Mike Hale of The New York Times likened The Passion to a Super Bowl halftime show, noting that while the concept could be excused as having a "familial connection" to traditional passion plays, "the slick, relatively gaffe-free broadcast was intended not to arouse any unruly emotions or to offend any particular religious sensibilities". Hale felt that Tyler Perry's narration was "wooden" in its writing, and suggested that the pop-rock power ballads used in The Passion "demonstrated that generic love and breakup lyrics can be adapted to almost any circumstance, even to describe Christ's pain on the cross (which was also graphically described by Mr. Perry, in one of the show's stranger moments)." However, Hale felt that the resurrection scene was the "theatrical coup" of the presentation, and commended it for producing the "genuine" moment of crowd members using their phones to record the scene, "just as they would if the resurrection happened today".

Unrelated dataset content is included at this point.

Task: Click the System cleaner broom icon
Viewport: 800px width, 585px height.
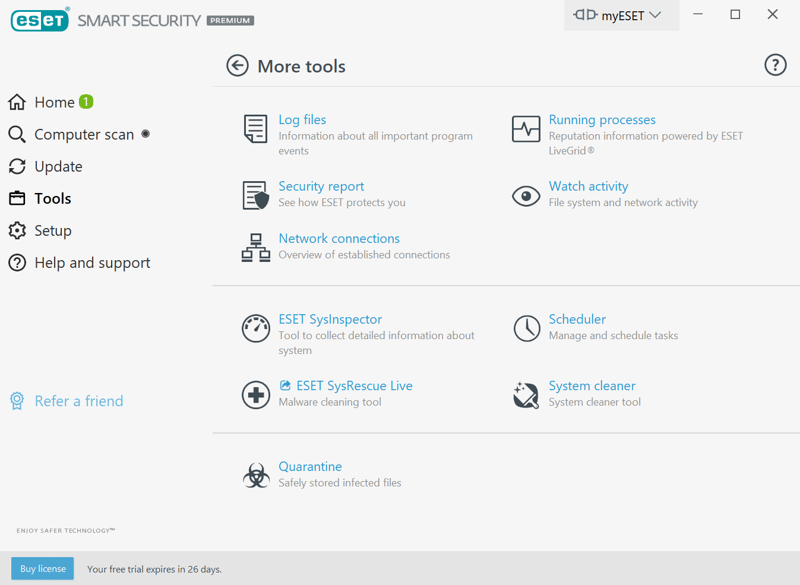Action: coord(526,395)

Greg Evans of Deadline Hollywood described The Passion as being "equal parts sermon and Super Bowl halftime show", and "overstuffed with sincerity, good intentions and hammy musical performances, all melting into a big batch of goo faster than a chocolate bunny in the sun." He noted that the production frequently switched between dramatic segments that were "ruthlessly condensed and fully reliant on Perry's stagebound exposition", Trisha Yearwood "ostensibly [playing] Mary" by singing songs from the main stage, and coverage and interviews from the procession. Evans felt that Seal's performance of "Mad World" was the "best musical moment" of the special, and also noted that unlike many Passion productions, the crucifixion of Jesus was not visually depicted, and that it "entirely avoided the Passion pitfalls of history, handing the 'give us Barabbas!' cries to the crowd rather than any scapegoated minority. It was the evening’s rare moment of restraint, and rather inspired."

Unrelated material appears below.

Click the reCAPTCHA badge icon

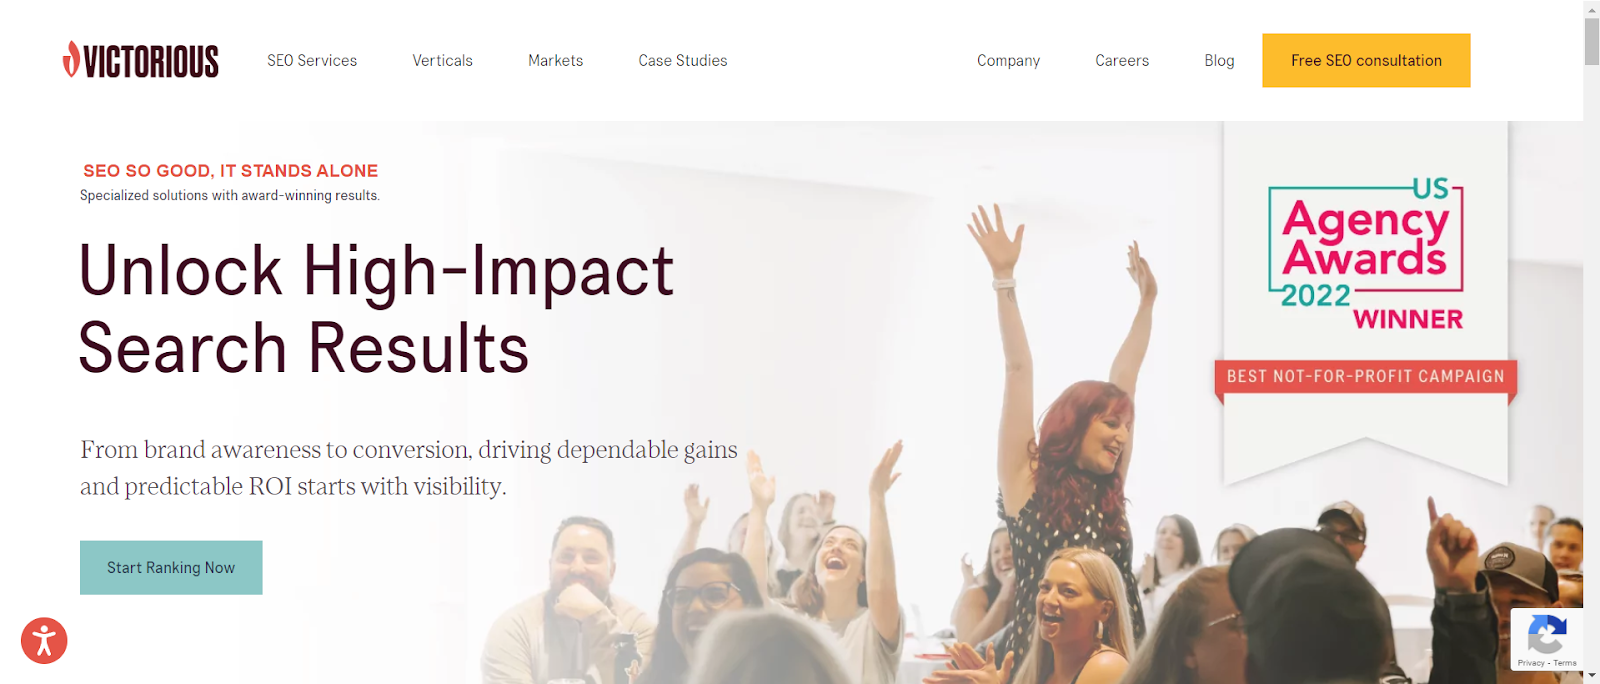(1547, 634)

Robert Blanco of USA Today felt that The Passion was "well-sung, to be sure" but wasn't "well thought-out", noting odd choices of songs such as "Bring Me to Life", which "told you nothing specific about the turmoil of the man who was about to betray Christ", and "I Won't Give Up", which "[felt] far more romantic than maternal, just as Yearwood felt more Country Star than Virgin Mother". It was also noted that because Yearwood only performed from the main stage, she did not directly interact with most of the cast, and it was also suspected that some of the performance segments may have been pre-recorded. In conclusion, Blanco felt that The Passion was part of a "great artistic tradition" of adaptations of the story of Jesus (such as Jesus Christ Superstar and Godspell) that seek to "speak to different people at different times in ways they can understand", arguing that "there's no question many in the crowd were moved; there were tear-stained faces during Perry's recounting of the crucifixion and cheers when he reached the resurrection. If you were one of those people for whom this version worked, then God bless. But please, have mercy on the rest of us."

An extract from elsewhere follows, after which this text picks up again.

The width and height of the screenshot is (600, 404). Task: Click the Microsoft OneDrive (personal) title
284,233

Bethonie Butler of the Washington Post felt that despite the entertainment-oriented nature of the production and the lack of visual depictions of violence, The Passion was "unapologetically religious" and "felt kind of like a service at a multicultural megachurch". Owing to its use of segments featuring interviews from the procession route (which led to a Twitter user joking that it felt like a concert special aired during a PBS pledge drive), the format of The Passion was described as feeling "like less of a play and more of a series of a musical performances, all of which were solid, if a bit zany." Butler touted that despite its nature as a spectacle, and viewers who did not believe that the portrayals were biblically accurate, "many were moved at the sight of Jesus and Christianity front and center on their television set, not to mention that cross glowing down Bourbon Street", and that the significance of The Passions New Orleans setting resonated best with the live audience.